Your answer must be the exact lines from the one holding "Task: Open the app launcher waffle icon" through the end of the entries, with no pictures.
◇ ◇ ◇ ◇ ◇
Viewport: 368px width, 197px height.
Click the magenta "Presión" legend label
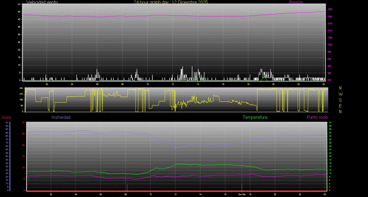(x=296, y=2)
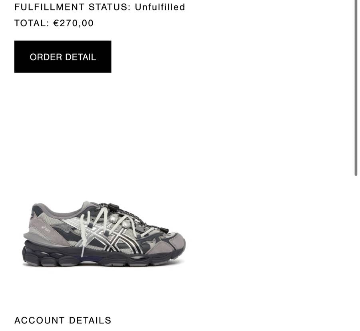Click the silver round lace ornament
The image size is (360, 331).
(113, 218)
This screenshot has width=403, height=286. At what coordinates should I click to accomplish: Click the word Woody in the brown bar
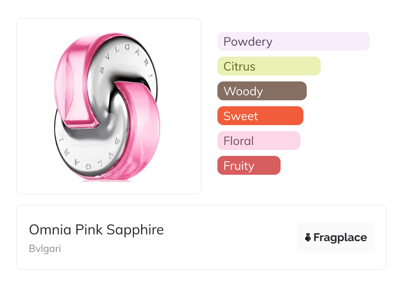(x=243, y=91)
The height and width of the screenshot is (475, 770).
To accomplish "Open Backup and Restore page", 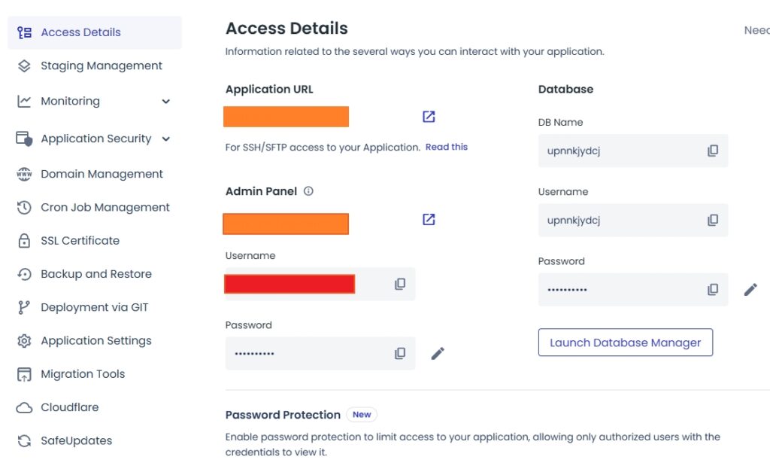I will click(95, 274).
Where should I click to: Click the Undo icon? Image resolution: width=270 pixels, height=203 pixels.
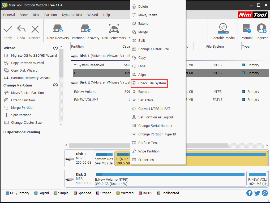tap(21, 31)
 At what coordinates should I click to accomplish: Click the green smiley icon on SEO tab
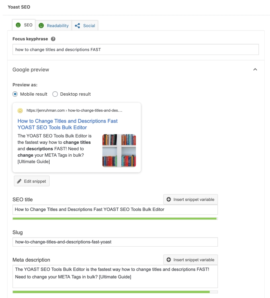[x=18, y=25]
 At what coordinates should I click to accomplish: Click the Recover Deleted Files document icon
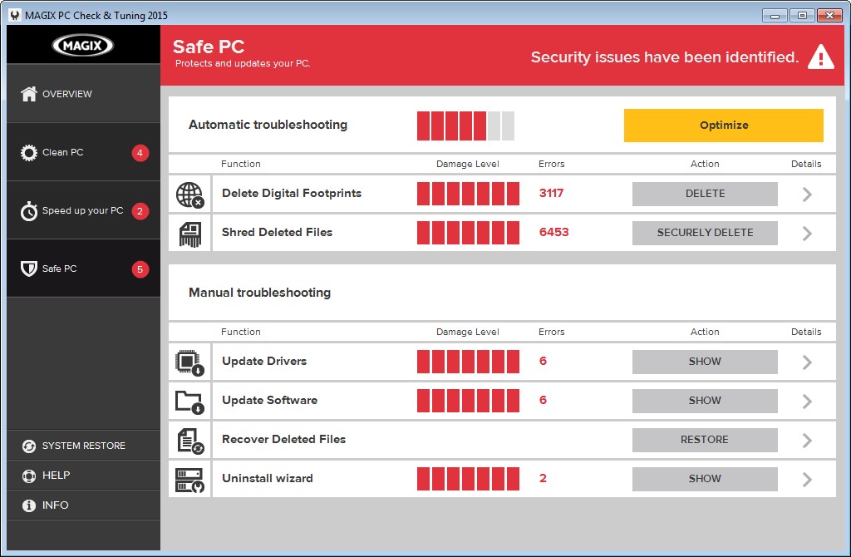click(189, 441)
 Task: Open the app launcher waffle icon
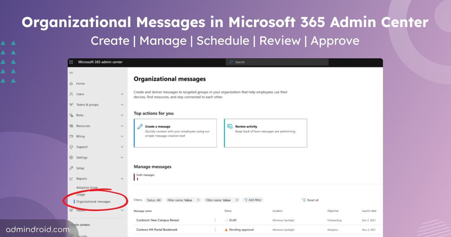pos(71,62)
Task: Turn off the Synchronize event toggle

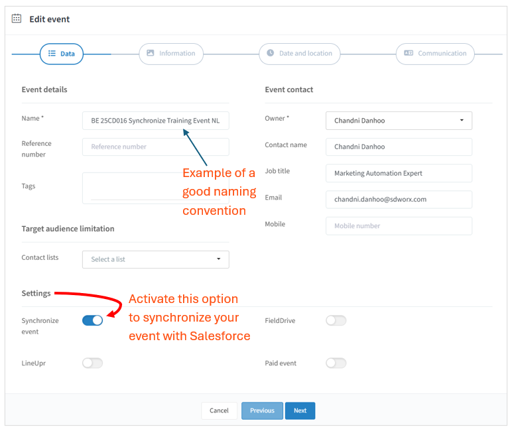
◇ ◇ ◇ ◇ ◇
◆ Answer section ◆
 Task: Open the app launcher waffle icon
pos(71,62)
Task: Turn off the Synchronize event toggle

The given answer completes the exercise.